An offset account reduces the interest you pay on your investment loan while maintaining full tax deductibility on the original loan amount. Every dollar in the offset account reduces your interest cost without affecting your ability to claim deductions.
Can I make extra repayments on a variable rate investment loan?
Most variable rate investment loans allow unlimited extra repayments without penalty. You can access these additional payments through a redraw facility, though using redrawn funds for personal purposes may affect your tax deductions.
Should I choose interest only or principal and interest for my investment property?
Interest only repayments reduce your monthly costs and maximise tax deductions, which suits many property investors. You can still make extra repayments on a variable rate loan if you want to pay down the principal faster.

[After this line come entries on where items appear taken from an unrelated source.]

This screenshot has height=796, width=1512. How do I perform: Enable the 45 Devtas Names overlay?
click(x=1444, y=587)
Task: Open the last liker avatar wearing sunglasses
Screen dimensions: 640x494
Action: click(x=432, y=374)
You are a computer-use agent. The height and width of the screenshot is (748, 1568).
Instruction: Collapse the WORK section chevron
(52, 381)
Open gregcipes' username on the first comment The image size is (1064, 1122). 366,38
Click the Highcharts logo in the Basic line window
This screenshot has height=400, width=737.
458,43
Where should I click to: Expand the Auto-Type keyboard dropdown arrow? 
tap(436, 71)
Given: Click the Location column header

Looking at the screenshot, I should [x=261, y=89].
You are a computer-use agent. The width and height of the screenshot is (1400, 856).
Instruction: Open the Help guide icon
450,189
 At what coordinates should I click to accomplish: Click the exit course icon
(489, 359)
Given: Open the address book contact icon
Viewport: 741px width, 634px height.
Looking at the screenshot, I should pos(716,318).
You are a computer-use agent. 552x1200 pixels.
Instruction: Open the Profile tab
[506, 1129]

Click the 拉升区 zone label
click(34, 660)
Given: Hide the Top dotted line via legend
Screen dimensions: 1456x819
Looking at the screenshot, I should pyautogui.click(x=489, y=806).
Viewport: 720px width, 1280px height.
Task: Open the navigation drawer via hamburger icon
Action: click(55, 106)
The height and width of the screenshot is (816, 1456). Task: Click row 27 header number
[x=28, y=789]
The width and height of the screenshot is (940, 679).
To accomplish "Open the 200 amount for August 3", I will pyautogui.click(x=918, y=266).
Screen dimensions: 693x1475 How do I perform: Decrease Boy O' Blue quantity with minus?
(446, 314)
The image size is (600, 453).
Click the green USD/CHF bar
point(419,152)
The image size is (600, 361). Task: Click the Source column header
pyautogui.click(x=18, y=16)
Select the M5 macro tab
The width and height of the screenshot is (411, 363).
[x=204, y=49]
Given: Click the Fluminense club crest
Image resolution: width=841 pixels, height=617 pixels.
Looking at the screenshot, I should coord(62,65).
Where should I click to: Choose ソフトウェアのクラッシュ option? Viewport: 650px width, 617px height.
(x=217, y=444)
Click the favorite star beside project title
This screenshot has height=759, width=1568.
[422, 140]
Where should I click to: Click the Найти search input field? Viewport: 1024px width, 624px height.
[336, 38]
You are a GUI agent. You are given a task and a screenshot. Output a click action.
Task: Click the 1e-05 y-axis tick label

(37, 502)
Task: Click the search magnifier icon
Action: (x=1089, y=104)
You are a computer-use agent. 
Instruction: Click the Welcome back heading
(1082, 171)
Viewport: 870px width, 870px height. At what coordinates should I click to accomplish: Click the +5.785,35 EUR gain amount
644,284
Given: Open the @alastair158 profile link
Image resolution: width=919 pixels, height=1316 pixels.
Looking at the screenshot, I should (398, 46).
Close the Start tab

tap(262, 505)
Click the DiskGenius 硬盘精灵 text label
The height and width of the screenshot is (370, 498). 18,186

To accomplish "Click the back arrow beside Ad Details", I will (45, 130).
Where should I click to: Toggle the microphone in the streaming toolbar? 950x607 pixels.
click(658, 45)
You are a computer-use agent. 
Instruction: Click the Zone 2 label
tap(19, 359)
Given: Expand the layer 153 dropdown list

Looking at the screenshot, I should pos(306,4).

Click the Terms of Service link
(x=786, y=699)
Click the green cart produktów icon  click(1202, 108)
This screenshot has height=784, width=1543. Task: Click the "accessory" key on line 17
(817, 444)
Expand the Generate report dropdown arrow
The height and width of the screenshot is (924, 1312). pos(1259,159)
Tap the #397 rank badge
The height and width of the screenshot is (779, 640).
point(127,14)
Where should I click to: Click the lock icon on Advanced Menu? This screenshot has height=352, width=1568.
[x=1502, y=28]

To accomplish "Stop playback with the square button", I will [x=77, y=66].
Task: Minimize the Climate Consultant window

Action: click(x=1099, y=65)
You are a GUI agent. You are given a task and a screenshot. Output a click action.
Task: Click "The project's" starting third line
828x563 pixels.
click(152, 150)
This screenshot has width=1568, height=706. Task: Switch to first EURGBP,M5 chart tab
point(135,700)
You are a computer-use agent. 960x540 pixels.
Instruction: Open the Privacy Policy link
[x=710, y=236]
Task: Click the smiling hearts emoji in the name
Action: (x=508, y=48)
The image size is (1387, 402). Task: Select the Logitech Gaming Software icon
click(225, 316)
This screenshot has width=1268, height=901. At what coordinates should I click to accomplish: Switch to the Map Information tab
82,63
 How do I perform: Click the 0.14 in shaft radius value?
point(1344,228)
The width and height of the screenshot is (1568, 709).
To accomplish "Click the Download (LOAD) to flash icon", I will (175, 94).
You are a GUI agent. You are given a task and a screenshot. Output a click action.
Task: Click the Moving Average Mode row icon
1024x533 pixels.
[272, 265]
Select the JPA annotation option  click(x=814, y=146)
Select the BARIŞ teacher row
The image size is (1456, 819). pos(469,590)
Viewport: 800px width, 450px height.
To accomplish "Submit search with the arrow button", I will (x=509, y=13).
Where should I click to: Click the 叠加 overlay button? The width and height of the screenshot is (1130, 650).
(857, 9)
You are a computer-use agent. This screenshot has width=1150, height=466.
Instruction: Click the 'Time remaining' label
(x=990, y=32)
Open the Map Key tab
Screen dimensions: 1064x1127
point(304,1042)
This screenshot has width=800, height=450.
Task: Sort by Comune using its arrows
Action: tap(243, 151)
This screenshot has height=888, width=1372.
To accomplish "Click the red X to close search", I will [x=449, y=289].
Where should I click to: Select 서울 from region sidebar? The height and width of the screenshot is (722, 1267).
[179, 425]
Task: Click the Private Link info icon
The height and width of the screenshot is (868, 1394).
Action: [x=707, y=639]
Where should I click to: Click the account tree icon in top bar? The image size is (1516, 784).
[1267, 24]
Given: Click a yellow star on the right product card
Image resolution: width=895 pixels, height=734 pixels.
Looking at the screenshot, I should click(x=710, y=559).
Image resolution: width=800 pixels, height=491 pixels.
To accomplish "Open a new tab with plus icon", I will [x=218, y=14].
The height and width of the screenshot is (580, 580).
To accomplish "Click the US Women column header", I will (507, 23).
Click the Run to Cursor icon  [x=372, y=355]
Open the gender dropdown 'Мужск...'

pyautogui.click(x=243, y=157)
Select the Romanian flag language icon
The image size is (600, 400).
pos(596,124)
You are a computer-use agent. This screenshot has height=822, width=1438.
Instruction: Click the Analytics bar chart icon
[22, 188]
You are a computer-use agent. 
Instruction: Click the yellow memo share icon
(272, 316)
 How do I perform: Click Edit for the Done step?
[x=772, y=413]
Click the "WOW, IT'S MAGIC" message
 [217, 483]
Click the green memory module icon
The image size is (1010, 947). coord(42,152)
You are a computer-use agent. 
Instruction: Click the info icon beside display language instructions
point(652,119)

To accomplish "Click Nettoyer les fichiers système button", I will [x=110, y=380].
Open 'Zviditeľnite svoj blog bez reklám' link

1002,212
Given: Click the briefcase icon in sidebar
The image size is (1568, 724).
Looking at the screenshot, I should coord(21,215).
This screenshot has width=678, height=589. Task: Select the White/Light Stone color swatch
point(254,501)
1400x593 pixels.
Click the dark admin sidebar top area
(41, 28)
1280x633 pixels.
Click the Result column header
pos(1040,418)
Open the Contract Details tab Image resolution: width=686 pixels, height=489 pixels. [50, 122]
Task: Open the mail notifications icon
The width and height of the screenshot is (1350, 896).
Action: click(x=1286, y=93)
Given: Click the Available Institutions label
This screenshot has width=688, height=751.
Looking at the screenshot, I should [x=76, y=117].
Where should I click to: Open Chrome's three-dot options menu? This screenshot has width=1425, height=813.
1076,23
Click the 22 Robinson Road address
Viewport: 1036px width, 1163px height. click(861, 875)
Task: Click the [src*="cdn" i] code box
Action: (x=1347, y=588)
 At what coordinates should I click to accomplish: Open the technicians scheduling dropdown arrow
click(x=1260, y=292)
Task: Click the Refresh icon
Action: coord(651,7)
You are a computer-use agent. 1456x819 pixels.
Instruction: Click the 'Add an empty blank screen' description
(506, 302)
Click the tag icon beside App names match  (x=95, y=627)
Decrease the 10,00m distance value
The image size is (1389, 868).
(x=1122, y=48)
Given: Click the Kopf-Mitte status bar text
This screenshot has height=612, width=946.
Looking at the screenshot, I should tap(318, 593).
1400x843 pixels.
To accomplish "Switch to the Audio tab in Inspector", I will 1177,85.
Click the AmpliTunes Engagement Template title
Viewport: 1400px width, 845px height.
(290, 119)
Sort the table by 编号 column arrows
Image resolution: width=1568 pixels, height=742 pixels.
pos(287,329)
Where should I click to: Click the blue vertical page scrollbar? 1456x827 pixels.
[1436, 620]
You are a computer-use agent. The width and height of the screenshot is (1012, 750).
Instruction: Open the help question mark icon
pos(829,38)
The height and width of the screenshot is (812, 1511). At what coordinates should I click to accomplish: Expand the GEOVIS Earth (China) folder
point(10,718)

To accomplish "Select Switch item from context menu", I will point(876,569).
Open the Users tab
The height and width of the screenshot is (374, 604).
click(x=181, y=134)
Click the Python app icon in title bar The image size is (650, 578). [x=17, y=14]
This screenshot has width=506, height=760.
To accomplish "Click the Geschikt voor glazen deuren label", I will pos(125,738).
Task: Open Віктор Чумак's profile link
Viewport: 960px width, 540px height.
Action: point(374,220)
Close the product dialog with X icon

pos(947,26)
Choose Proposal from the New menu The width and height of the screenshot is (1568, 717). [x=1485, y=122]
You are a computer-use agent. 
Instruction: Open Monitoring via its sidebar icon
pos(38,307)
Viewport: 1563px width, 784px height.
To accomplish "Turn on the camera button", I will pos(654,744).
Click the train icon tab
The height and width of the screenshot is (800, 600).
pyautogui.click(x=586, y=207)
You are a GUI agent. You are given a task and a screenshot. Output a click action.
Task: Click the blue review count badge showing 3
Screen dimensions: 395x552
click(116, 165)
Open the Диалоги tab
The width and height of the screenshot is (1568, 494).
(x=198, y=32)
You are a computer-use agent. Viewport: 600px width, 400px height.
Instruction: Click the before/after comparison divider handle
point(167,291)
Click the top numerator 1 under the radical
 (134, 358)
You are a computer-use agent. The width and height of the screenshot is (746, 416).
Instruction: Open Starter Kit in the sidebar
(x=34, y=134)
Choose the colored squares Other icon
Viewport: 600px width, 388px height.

How does my deposit size affect my investment loan interest rate?
A larger deposit reduces your loan to value ratio, which typically results in a lower interest rate and better pricing. Borrowing below 80% LVR avoids Lenders Mortgage Insurance and often qualifies you for larger rate discounts.
What happens if I want to refinance my variable rate investment loan?
Variable rate loans don't have break costs, so you can refinance whenever you find a better rate or want to release equity. This flexibility makes variable rates popular with investors who plan to refinance as their property value grows.